Assignment
Report back every line below that carries the word "menu".

Items from a dataset
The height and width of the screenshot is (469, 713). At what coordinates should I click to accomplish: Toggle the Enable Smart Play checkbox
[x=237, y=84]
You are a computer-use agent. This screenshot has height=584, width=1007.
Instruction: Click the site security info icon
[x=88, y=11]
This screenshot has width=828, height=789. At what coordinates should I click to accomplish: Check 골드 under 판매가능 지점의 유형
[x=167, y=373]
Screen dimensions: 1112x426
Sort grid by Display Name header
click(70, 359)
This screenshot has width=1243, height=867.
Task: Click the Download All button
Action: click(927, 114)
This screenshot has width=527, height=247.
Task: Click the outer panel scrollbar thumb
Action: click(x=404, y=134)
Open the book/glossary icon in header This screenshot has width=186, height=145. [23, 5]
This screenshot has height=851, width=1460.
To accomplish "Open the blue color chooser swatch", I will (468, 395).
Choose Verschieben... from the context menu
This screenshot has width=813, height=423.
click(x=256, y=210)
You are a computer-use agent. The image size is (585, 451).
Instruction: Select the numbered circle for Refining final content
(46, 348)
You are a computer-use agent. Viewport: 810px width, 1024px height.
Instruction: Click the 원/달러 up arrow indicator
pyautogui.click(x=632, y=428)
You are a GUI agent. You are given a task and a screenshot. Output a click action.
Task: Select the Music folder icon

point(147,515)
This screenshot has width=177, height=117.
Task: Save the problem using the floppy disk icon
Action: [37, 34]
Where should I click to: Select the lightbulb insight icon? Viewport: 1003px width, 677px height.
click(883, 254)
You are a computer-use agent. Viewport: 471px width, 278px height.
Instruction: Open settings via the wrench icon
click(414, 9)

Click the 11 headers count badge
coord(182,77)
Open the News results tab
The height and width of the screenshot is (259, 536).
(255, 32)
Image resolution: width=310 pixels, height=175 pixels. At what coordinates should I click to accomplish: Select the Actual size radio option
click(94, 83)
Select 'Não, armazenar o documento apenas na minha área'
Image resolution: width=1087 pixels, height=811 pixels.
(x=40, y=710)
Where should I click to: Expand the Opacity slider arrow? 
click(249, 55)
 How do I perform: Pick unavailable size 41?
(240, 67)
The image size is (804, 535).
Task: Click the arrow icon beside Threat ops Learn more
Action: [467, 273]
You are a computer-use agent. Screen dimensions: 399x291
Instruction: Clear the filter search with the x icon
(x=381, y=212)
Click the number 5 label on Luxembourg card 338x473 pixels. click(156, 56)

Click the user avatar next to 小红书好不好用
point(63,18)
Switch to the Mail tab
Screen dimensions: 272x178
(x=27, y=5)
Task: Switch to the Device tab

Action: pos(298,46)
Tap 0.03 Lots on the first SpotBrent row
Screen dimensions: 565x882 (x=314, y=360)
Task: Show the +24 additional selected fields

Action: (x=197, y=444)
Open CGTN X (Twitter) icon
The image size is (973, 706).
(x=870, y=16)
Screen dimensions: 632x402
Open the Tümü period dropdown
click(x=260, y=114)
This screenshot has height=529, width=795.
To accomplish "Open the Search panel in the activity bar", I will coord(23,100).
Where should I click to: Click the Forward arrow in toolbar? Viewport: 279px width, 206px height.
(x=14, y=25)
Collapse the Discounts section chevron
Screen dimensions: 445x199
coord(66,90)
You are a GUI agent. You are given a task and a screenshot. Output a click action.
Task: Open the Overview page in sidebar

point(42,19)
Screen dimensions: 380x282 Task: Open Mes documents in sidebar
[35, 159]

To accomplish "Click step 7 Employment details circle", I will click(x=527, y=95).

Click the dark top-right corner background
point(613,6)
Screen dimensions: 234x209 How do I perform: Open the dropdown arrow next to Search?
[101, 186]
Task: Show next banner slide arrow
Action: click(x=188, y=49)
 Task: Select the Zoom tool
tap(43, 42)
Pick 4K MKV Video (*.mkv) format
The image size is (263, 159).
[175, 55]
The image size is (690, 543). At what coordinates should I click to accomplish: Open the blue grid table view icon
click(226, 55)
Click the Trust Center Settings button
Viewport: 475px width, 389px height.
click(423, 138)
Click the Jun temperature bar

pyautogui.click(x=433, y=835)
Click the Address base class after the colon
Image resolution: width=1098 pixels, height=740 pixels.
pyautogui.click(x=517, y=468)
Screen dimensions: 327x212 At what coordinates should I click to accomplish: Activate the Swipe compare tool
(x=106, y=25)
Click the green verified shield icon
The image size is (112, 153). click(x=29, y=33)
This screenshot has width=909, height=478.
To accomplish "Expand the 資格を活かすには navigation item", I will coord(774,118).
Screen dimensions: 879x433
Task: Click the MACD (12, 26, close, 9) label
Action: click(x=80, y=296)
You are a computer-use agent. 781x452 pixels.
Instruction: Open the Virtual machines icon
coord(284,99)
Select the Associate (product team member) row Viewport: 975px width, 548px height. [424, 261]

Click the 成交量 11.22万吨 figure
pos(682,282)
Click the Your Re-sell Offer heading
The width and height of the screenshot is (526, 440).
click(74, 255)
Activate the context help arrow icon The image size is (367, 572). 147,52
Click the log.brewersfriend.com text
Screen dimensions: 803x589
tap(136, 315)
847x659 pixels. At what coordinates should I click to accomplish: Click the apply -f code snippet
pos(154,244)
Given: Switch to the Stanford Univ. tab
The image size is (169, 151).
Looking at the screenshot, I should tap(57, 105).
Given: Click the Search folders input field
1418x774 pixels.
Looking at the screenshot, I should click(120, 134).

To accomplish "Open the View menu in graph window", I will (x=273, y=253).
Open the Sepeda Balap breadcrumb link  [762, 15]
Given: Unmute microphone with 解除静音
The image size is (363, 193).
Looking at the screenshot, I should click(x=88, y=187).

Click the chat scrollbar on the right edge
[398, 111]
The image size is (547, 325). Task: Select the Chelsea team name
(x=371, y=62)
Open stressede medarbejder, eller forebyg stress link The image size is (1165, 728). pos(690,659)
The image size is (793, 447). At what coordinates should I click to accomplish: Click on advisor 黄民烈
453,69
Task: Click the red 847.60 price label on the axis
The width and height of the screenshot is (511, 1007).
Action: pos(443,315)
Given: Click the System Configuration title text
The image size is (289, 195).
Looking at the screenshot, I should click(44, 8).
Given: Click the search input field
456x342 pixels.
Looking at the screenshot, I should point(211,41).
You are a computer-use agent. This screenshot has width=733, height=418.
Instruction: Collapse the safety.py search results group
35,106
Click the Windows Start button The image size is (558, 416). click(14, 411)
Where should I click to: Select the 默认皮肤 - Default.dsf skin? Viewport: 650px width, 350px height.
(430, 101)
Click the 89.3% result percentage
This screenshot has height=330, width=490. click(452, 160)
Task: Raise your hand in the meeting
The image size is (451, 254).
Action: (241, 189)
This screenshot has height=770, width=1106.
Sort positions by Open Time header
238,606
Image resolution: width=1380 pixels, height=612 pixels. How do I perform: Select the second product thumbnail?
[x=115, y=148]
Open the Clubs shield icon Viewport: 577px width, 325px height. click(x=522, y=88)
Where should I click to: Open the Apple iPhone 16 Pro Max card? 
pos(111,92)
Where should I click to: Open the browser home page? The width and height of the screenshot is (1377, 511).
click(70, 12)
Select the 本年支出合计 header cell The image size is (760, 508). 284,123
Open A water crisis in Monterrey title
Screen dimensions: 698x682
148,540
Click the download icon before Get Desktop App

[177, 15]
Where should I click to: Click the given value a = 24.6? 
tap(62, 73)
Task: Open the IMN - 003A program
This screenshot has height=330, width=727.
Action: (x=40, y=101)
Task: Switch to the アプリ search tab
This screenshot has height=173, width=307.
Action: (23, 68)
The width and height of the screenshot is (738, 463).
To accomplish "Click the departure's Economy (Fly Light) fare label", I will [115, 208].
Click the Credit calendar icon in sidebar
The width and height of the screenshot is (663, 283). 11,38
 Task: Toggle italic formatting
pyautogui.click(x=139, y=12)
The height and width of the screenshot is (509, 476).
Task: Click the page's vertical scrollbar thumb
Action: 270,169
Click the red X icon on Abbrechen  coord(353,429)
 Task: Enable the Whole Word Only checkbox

Response to the task
Choose Verschieben... from the context menu
To accomplish "Open the View menu in graph window", I will (x=273, y=253).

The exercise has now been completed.